Dataset entries START

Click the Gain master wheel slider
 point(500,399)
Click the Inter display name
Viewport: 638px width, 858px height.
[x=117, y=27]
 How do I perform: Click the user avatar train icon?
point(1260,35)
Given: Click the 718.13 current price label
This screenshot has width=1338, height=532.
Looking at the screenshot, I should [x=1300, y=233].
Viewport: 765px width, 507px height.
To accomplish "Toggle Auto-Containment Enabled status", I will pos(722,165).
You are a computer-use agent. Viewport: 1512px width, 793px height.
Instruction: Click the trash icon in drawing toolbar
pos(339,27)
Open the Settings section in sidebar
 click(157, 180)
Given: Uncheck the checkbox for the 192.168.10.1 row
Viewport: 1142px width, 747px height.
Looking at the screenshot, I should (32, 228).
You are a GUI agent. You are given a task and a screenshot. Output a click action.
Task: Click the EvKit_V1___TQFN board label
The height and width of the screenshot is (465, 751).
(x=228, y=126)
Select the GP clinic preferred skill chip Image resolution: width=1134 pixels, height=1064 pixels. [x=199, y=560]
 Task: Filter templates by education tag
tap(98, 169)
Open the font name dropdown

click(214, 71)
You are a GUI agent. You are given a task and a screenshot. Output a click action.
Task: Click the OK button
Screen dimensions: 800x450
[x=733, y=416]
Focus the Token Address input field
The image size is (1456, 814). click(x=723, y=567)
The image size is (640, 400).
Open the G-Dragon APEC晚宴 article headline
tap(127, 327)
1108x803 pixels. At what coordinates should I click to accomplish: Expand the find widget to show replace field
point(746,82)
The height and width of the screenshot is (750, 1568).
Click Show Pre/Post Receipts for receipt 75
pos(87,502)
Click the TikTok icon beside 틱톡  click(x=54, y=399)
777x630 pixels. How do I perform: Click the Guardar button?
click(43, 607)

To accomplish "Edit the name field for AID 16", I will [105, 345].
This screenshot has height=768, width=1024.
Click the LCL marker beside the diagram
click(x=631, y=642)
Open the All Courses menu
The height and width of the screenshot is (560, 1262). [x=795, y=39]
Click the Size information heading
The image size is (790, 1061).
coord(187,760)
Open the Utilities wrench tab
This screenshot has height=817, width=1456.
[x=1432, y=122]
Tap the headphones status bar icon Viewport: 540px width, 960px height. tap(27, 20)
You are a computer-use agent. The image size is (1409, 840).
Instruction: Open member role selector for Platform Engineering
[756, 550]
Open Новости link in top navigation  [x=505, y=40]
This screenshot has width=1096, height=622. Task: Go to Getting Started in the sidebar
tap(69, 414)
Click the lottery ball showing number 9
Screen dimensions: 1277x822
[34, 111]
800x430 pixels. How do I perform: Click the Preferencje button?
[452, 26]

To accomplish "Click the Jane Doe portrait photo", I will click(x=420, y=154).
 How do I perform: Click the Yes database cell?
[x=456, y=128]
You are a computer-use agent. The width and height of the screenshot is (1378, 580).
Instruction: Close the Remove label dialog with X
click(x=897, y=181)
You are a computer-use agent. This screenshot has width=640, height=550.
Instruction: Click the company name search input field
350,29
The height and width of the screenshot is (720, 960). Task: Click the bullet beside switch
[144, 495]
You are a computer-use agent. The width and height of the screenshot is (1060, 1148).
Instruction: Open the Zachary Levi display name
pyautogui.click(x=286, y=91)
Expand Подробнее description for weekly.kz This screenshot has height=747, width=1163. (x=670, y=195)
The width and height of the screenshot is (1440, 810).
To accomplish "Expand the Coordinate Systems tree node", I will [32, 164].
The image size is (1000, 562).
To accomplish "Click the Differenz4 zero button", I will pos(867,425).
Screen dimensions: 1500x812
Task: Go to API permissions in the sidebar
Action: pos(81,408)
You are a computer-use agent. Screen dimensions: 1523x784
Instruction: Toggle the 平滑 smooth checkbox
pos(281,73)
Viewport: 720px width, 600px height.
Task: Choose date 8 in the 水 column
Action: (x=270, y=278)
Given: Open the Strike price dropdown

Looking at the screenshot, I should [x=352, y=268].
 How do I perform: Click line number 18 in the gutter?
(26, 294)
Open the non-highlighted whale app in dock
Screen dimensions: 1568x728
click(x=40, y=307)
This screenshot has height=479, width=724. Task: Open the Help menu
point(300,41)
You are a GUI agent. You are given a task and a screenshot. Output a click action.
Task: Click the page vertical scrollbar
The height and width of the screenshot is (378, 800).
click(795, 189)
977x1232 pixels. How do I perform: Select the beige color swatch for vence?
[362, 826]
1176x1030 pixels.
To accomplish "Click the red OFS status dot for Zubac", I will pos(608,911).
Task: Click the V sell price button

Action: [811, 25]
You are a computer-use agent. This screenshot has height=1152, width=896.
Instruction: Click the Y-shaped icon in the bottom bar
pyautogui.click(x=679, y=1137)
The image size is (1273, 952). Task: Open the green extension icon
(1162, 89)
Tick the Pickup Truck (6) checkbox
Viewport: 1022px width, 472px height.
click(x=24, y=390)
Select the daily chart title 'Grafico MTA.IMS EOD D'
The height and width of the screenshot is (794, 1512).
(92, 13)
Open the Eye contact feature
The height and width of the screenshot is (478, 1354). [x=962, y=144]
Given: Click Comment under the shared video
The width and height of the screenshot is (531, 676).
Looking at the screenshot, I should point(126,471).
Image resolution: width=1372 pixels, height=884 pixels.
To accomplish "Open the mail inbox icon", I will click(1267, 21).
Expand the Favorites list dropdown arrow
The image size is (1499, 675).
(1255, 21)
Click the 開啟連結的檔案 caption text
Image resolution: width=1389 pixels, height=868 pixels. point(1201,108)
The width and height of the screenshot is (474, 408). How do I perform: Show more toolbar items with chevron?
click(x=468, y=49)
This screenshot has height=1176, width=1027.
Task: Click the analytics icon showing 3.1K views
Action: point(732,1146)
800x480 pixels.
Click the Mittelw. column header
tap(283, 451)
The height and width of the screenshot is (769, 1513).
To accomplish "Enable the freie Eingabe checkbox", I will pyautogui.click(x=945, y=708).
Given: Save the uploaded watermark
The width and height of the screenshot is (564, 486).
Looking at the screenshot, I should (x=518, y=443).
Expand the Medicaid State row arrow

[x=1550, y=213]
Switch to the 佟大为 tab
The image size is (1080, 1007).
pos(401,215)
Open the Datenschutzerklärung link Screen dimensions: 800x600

Dataset entries END

Return the whole listing above verbatim.

Click the Gain master wheel slider
 point(500,399)
Click the Inter display name
Viewport: 638px width, 858px height.
[x=117, y=27]
 How do I perform: Click the user avatar train icon?
point(1260,35)
Given: Click the 718.13 current price label
This screenshot has width=1338, height=532.
Looking at the screenshot, I should [x=1300, y=233].
Viewport: 765px width, 507px height.
To accomplish "Toggle Auto-Containment Enabled status", I will pos(722,165).
You are a computer-use agent. Viewport: 1512px width, 793px height.
Instruction: Click the trash icon in drawing toolbar
pos(339,27)
Open the Settings section in sidebar
 click(157, 180)
Given: Uncheck the checkbox for the 192.168.10.1 row
Viewport: 1142px width, 747px height.
Looking at the screenshot, I should (32, 228).
You are a GUI agent. You are given a task and a screenshot. Output a click action.
Task: Click the EvKit_V1___TQFN board label
The height and width of the screenshot is (465, 751).
(x=228, y=126)
Select the GP clinic preferred skill chip Image resolution: width=1134 pixels, height=1064 pixels. [x=199, y=560]
 Task: Filter templates by education tag
tap(98, 169)
Open the font name dropdown

click(214, 71)
You are a GUI agent. You are given a task and a screenshot. Output a click action.
Task: Click the OK button
Screen dimensions: 800x450
[x=733, y=416]
Focus the Token Address input field
The image size is (1456, 814). click(x=723, y=567)
The image size is (640, 400).
Open the G-Dragon APEC晚宴 article headline
tap(127, 327)
1108x803 pixels. At what coordinates should I click to accomplish: Expand the find widget to show replace field
point(746,82)
The height and width of the screenshot is (750, 1568).
Click Show Pre/Post Receipts for receipt 75
pos(87,502)
Click the TikTok icon beside 틱톡  click(x=54, y=399)
777x630 pixels. How do I perform: Click the Guardar button?
click(43, 607)

To accomplish "Edit the name field for AID 16", I will [105, 345].
This screenshot has height=768, width=1024.
Click the LCL marker beside the diagram
click(x=631, y=642)
Open the All Courses menu
The height and width of the screenshot is (560, 1262). [x=795, y=39]
Click the Size information heading
The image size is (790, 1061).
coord(187,760)
Open the Utilities wrench tab
This screenshot has height=817, width=1456.
[x=1432, y=122]
Tap the headphones status bar icon Viewport: 540px width, 960px height. tap(27, 20)
You are a computer-use agent. The image size is (1409, 840).
Instruction: Open member role selector for Platform Engineering
[756, 550]
Open Новости link in top navigation  [x=505, y=40]
This screenshot has width=1096, height=622. Task: Go to Getting Started in the sidebar
tap(69, 414)
Click the lottery ball showing number 9
Screen dimensions: 1277x822
[34, 111]
800x430 pixels. How do I perform: Click the Preferencje button?
[452, 26]

To accomplish "Click the Jane Doe portrait photo", I will click(x=420, y=154).
 How do I perform: Click the Yes database cell?
[x=456, y=128]
You are a computer-use agent. The width and height of the screenshot is (1378, 580).
Instruction: Close the Remove label dialog with X
click(x=897, y=181)
You are a computer-use agent. This screenshot has width=640, height=550.
Instruction: Click the company name search input field
350,29
The height and width of the screenshot is (720, 960). Task: Click the bullet beside switch
[144, 495]
You are a computer-use agent. The width and height of the screenshot is (1060, 1148).
Instruction: Open the Zachary Levi display name
pyautogui.click(x=286, y=91)
Expand Подробнее description for weekly.kz This screenshot has height=747, width=1163. (x=670, y=195)
The width and height of the screenshot is (1440, 810).
To accomplish "Expand the Coordinate Systems tree node", I will [32, 164].
The image size is (1000, 562).
To accomplish "Click the Differenz4 zero button", I will pos(867,425).
Screen dimensions: 1500x812
Task: Go to API permissions in the sidebar
Action: pos(81,408)
You are a computer-use agent. Screen dimensions: 1523x784
Instruction: Toggle the 平滑 smooth checkbox
pos(281,73)
Viewport: 720px width, 600px height.
Task: Choose date 8 in the 水 column
Action: (x=270, y=278)
Given: Open the Strike price dropdown

Looking at the screenshot, I should [x=352, y=268].
 How do I perform: Click line number 18 in the gutter?
(26, 294)
Open the non-highlighted whale app in dock
Screen dimensions: 1568x728
click(x=40, y=307)
This screenshot has height=479, width=724. Task: Open the Help menu
point(300,41)
You are a GUI agent. You are given a task and a screenshot. Output a click action.
Task: Click the page vertical scrollbar
The height and width of the screenshot is (378, 800).
click(795, 189)
977x1232 pixels. How do I perform: Select the beige color swatch for vence?
[362, 826]
1176x1030 pixels.
To accomplish "Click the red OFS status dot for Zubac", I will pos(608,911).
Task: Click the V sell price button

Action: [811, 25]
You are a computer-use agent. This screenshot has height=1152, width=896.
Instruction: Click the Y-shaped icon in the bottom bar
pyautogui.click(x=679, y=1137)
The image size is (1273, 952). Task: Open the green extension icon
(1162, 89)
Tick the Pickup Truck (6) checkbox
Viewport: 1022px width, 472px height.
click(x=24, y=390)
Select the daily chart title 'Grafico MTA.IMS EOD D'
The height and width of the screenshot is (794, 1512).
(92, 13)
Open the Eye contact feature
The height and width of the screenshot is (478, 1354). [x=962, y=144]
Given: Click Comment under the shared video
The width and height of the screenshot is (531, 676).
Looking at the screenshot, I should point(126,471).
Image resolution: width=1372 pixels, height=884 pixels.
To accomplish "Open the mail inbox icon", I will click(1267, 21).
Expand the Favorites list dropdown arrow
The image size is (1499, 675).
(1255, 21)
Click the 開啟連結的檔案 caption text
Image resolution: width=1389 pixels, height=868 pixels. point(1201,108)
The width and height of the screenshot is (474, 408). How do I perform: Show more toolbar items with chevron?
click(x=468, y=49)
This screenshot has height=1176, width=1027.
Task: Click the analytics icon showing 3.1K views
Action: point(732,1146)
800x480 pixels.
Click the Mittelw. column header
tap(283, 451)
The height and width of the screenshot is (769, 1513).
To accomplish "Enable the freie Eingabe checkbox", I will pyautogui.click(x=945, y=708).
Given: Save the uploaded watermark
The width and height of the screenshot is (564, 486).
Looking at the screenshot, I should (x=518, y=443).
Expand the Medicaid State row arrow

[x=1550, y=213]
Switch to the 佟大为 tab
The image size is (1080, 1007).
pos(401,215)
Open the Datenschutzerklärung link Screen dimensions: 800x600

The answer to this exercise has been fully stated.